Carlos Alberto de Souza
Retrato de Iberê Camargo, por Graça Craidy; acrílica sobre tela, 2013 |
Nos estertores, ele encontrou forças e deu uma entrevista bombástica, criticando o mundo das artes. Não era homem de tocar nas coisas com a ponta dos dedos nem na hora da morte.
Na condição de jornalista, mantive contato com Iberê Camargo.
Evito dizer "conheci Iberê Camargo", porque poderia estar dando a ideia de uma relação íntima de amizade que não houve.
Volta e meia a redação do jornal de São Paulo pedia ao correspondente de Porto Alegre que ouvisse o artista sobre isto ou aquilo. As pautas não eram exclusivamente relacionadas com as artes plásticas.
Lembro que uma vez o pedido foi para ouvi-lo sobre controle de natalidade. Nunca esqueci a resposta: “É preciso costurar a boceta dessas mulheres”, disse ele, em alto e bom som, ao ruborizado repórter.

○ ○ ○ ○

**Tarefa curta**
Dê sequência ao texto acima sobre Iberê Camargo, começando logo depois da última frase.

**Linhas listadas**
○ ○ ○ ○

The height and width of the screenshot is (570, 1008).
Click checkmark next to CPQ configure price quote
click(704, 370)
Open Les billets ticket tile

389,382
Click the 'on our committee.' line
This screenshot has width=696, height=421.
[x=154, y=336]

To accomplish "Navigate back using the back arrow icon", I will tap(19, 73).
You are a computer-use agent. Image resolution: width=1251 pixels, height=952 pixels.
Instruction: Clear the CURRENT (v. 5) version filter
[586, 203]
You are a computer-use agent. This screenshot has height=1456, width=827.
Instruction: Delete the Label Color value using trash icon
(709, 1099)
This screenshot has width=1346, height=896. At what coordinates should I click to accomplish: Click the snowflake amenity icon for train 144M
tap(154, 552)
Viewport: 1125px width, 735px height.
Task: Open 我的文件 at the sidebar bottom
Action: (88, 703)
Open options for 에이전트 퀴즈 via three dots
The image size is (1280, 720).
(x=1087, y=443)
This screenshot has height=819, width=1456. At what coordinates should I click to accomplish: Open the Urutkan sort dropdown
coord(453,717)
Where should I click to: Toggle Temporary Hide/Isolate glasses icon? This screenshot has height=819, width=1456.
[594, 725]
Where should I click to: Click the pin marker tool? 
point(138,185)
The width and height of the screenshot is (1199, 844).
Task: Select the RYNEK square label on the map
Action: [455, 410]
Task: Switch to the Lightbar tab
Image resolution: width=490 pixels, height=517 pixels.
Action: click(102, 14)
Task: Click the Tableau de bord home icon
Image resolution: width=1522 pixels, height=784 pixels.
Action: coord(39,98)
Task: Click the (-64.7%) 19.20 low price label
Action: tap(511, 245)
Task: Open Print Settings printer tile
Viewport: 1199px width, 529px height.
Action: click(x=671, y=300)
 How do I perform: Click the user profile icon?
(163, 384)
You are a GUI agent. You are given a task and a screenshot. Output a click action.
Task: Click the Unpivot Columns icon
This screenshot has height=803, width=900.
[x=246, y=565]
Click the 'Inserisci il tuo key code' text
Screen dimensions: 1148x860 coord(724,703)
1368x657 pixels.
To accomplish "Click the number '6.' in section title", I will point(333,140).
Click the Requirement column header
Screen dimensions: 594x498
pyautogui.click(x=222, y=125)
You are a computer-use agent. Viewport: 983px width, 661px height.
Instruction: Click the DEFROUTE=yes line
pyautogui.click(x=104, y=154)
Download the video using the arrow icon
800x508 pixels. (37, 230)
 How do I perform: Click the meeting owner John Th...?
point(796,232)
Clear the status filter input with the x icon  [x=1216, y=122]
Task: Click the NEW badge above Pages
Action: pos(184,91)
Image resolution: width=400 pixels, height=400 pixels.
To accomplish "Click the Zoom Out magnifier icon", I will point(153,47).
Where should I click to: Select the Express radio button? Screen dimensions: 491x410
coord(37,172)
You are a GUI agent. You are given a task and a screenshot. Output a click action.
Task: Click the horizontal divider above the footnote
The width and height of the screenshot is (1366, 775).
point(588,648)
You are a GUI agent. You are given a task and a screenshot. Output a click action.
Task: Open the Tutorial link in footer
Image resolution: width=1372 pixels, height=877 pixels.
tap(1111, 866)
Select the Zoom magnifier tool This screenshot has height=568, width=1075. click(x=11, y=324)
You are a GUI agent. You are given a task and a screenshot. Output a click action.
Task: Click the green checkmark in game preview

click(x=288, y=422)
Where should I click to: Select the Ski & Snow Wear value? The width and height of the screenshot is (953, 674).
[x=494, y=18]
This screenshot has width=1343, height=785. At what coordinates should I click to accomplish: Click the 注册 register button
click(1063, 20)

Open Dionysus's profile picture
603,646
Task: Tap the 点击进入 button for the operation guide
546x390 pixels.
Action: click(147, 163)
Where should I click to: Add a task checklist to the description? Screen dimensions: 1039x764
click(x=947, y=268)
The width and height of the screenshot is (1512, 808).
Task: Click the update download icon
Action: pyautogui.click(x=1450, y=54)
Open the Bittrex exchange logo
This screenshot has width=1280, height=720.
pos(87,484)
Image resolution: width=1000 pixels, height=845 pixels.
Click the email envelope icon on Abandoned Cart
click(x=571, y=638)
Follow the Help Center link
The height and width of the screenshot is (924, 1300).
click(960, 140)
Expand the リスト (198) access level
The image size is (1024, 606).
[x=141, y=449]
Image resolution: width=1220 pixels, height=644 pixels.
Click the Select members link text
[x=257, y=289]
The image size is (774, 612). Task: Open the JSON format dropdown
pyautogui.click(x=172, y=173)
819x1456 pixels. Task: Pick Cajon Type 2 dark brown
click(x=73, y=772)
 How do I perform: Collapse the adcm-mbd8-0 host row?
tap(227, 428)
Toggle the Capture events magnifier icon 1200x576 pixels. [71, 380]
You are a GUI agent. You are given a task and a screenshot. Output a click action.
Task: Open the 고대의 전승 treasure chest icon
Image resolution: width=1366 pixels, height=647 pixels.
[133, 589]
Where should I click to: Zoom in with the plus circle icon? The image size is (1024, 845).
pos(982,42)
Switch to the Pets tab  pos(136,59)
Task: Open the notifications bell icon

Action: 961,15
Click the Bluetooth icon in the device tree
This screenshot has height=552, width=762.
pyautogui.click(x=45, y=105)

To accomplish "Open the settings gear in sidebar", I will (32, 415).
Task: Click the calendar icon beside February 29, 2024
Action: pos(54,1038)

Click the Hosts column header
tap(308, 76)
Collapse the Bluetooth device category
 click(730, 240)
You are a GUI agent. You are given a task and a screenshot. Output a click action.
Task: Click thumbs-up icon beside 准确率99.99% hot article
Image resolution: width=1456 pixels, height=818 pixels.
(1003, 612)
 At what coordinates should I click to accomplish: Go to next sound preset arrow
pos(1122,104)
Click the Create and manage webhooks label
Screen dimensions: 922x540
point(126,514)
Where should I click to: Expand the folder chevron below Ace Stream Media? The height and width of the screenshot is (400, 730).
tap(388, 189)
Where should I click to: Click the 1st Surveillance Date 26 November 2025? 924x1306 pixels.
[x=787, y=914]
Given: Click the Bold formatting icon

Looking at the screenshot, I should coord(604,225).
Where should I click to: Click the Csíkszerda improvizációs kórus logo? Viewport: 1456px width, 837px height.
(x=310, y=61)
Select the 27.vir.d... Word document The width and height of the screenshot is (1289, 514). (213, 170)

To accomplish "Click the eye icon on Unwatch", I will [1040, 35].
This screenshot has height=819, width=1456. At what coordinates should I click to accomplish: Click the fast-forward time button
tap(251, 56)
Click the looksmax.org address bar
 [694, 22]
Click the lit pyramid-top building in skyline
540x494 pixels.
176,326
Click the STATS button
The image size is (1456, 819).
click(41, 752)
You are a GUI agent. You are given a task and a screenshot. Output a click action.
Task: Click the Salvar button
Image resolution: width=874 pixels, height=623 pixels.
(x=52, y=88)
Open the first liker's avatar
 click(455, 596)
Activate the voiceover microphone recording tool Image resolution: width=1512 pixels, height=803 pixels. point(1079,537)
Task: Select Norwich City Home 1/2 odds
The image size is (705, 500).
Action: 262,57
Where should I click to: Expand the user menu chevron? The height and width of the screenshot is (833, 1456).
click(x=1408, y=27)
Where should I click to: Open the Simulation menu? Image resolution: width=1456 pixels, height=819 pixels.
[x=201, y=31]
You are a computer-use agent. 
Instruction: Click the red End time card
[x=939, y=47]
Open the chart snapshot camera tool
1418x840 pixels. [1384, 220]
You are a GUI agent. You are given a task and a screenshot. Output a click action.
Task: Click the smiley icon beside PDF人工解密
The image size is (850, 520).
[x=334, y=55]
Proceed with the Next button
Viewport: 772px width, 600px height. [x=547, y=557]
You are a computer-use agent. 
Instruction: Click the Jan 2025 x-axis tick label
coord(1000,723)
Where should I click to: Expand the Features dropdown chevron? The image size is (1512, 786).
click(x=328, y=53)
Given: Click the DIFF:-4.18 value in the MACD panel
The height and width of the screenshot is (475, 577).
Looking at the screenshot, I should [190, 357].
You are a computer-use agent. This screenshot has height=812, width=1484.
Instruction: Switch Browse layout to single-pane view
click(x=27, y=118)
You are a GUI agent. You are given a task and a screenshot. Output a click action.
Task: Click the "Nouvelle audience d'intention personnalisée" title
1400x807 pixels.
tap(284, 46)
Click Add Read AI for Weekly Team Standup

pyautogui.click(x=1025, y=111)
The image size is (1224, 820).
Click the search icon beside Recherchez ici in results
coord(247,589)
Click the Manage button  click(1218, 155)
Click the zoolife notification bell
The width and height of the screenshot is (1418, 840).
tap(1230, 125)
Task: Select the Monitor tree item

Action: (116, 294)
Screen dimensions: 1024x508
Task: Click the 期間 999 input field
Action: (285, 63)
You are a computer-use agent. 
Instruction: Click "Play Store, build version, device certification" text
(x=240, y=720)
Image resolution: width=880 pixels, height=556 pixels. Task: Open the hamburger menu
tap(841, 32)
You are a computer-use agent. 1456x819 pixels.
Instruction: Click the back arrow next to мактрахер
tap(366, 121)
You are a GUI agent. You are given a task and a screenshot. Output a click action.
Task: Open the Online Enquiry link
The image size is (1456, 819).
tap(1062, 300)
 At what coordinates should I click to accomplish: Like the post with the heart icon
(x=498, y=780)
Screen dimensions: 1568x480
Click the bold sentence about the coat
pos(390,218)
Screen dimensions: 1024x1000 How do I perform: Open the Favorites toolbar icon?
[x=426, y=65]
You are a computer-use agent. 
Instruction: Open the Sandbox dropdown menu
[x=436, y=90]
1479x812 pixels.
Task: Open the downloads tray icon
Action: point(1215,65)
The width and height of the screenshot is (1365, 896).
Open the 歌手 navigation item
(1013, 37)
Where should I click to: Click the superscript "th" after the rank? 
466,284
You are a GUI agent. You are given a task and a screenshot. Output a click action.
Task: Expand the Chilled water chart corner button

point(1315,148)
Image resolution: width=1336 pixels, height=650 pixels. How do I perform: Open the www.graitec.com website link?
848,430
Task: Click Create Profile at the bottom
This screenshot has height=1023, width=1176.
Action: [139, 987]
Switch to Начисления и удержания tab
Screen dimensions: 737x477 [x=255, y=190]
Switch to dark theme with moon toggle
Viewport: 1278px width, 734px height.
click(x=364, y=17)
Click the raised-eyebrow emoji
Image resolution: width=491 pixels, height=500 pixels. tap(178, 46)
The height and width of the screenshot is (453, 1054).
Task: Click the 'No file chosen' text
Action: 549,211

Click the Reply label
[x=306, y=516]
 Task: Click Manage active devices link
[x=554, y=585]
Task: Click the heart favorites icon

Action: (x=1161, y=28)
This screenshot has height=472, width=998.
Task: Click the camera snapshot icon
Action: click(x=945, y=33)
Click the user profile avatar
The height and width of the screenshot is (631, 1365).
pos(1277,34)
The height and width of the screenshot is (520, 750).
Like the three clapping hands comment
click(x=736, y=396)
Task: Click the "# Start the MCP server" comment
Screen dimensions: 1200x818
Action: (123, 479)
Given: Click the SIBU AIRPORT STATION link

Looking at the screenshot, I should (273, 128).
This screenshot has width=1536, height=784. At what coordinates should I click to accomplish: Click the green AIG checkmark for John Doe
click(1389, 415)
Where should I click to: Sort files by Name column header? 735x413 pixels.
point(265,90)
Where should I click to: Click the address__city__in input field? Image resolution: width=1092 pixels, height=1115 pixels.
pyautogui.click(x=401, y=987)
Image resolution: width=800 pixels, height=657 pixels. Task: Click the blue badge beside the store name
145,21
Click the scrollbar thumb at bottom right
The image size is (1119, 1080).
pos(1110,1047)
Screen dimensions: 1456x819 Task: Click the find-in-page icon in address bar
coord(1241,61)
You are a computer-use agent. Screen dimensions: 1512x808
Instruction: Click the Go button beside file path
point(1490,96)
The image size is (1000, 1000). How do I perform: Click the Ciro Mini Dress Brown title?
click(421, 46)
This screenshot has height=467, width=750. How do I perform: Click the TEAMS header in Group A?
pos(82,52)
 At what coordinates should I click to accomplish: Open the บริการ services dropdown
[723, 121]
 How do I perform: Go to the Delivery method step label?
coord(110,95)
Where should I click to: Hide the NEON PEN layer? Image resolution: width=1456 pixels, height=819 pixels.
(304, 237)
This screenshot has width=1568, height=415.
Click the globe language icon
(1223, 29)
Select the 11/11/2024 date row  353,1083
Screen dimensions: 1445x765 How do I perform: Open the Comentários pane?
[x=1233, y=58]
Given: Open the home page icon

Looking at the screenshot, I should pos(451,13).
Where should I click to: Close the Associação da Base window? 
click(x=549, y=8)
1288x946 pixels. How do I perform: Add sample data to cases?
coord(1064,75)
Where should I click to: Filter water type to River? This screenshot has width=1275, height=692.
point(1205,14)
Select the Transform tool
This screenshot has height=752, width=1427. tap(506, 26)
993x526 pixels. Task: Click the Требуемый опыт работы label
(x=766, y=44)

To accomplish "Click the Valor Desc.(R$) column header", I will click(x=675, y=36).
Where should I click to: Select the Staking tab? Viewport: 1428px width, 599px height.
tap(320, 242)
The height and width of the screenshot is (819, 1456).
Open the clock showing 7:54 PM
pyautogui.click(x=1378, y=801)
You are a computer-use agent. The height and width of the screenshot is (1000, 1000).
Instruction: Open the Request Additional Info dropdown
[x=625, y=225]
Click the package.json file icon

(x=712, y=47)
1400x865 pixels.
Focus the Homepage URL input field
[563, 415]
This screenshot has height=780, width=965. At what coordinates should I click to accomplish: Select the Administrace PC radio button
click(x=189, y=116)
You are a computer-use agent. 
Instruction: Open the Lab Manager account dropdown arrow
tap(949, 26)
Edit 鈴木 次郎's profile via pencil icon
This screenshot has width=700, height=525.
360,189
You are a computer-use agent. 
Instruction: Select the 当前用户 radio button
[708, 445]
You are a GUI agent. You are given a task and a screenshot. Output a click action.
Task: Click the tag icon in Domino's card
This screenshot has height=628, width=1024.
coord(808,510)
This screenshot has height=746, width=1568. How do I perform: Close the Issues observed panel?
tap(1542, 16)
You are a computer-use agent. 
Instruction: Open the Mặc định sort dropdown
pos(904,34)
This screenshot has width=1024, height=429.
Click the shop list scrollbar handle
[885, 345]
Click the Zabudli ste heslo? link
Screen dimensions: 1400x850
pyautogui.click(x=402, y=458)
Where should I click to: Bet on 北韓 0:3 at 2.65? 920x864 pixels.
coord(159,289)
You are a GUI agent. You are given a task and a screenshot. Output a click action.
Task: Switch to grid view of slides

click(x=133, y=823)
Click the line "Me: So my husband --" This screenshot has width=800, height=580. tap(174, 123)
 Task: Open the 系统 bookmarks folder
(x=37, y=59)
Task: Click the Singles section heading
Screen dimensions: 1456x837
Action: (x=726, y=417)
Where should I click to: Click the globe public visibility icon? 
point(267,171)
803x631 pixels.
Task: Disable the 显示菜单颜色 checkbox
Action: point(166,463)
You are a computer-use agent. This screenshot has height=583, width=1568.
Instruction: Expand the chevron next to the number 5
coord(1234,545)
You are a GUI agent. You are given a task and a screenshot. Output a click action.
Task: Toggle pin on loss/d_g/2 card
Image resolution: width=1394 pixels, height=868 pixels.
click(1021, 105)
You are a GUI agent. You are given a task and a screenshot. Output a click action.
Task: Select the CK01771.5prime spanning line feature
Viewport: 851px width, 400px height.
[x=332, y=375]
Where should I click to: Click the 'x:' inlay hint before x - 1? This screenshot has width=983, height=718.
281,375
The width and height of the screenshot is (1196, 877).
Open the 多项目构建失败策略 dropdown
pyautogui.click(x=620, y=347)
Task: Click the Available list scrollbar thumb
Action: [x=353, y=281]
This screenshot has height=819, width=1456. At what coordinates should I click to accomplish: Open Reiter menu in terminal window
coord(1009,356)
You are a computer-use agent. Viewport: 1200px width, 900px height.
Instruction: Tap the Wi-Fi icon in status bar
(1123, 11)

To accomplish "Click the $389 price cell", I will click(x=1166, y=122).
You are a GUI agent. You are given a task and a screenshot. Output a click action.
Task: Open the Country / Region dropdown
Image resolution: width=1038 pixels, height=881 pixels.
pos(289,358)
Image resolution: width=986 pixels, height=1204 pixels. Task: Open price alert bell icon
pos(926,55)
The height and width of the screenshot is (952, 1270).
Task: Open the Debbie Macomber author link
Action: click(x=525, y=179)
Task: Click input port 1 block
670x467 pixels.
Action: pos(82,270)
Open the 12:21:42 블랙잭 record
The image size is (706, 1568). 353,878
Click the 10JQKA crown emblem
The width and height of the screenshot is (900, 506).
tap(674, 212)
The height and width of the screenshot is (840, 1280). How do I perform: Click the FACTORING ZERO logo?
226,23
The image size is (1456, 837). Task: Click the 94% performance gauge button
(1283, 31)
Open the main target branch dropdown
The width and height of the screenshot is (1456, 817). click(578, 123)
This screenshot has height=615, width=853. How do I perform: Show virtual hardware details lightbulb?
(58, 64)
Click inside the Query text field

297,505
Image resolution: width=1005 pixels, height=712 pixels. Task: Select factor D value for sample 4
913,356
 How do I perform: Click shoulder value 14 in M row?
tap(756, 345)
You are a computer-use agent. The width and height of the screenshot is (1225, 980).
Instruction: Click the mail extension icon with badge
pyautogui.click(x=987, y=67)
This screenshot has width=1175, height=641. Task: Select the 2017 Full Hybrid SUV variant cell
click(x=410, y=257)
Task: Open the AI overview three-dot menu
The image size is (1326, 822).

○ ○ ○ ○

**Resposta escrita**
Acho que essa declaração revela um pouco da personalidade de Iberê. Ele era franco, direto, intenso, falando ou pintando. Não era homem de fazer média.
No livro de contos que publicou, No Andar do Tempo, ele próprio diz não ser homem de tocar nas coisas com a ponta dos dedos. Lembro ter visto essa frase estampada como epíteto em uma das paredes do Margs no dia do seu velório, em agosto 1994.
O historiador Décio Freitas, amigo do peito de Iberê, contou certa vez que o empresário Jorge Gerdau Johannpeter desejava ter um retrato seu de autoria do artista, depois de se entusiasmar com uma obra do gênero que encomendara tendo a sua mulher como modelo.
Iberê teria recusado a oferta do “rei do aço” sob a alegação de que seu rosto não lhe dizia nada, não lhe causava inspiração e que olhar para ele era o mesmo que olhar para um “ovo”.
Há mais de 20 outonos estive, a trabalho, na casa em que Iberê morou na Cidade Baixa. Era um sábado, a conversa foi no pátio para aproveitar a mornidão do sol da tarde. Havia um fotógrafo junto. Se a memória não falha era Achutti, que muito fotografou Iberê e sua obra, a ponto de editar o livro Iberê Camargo por Achutti.
No fim do papo, em meio às despedidas, Iberê me surpreendeu: “Aparece qualquer hora que vou fazer um retrato teu”. Quem não ficaria seduzido por esse convite?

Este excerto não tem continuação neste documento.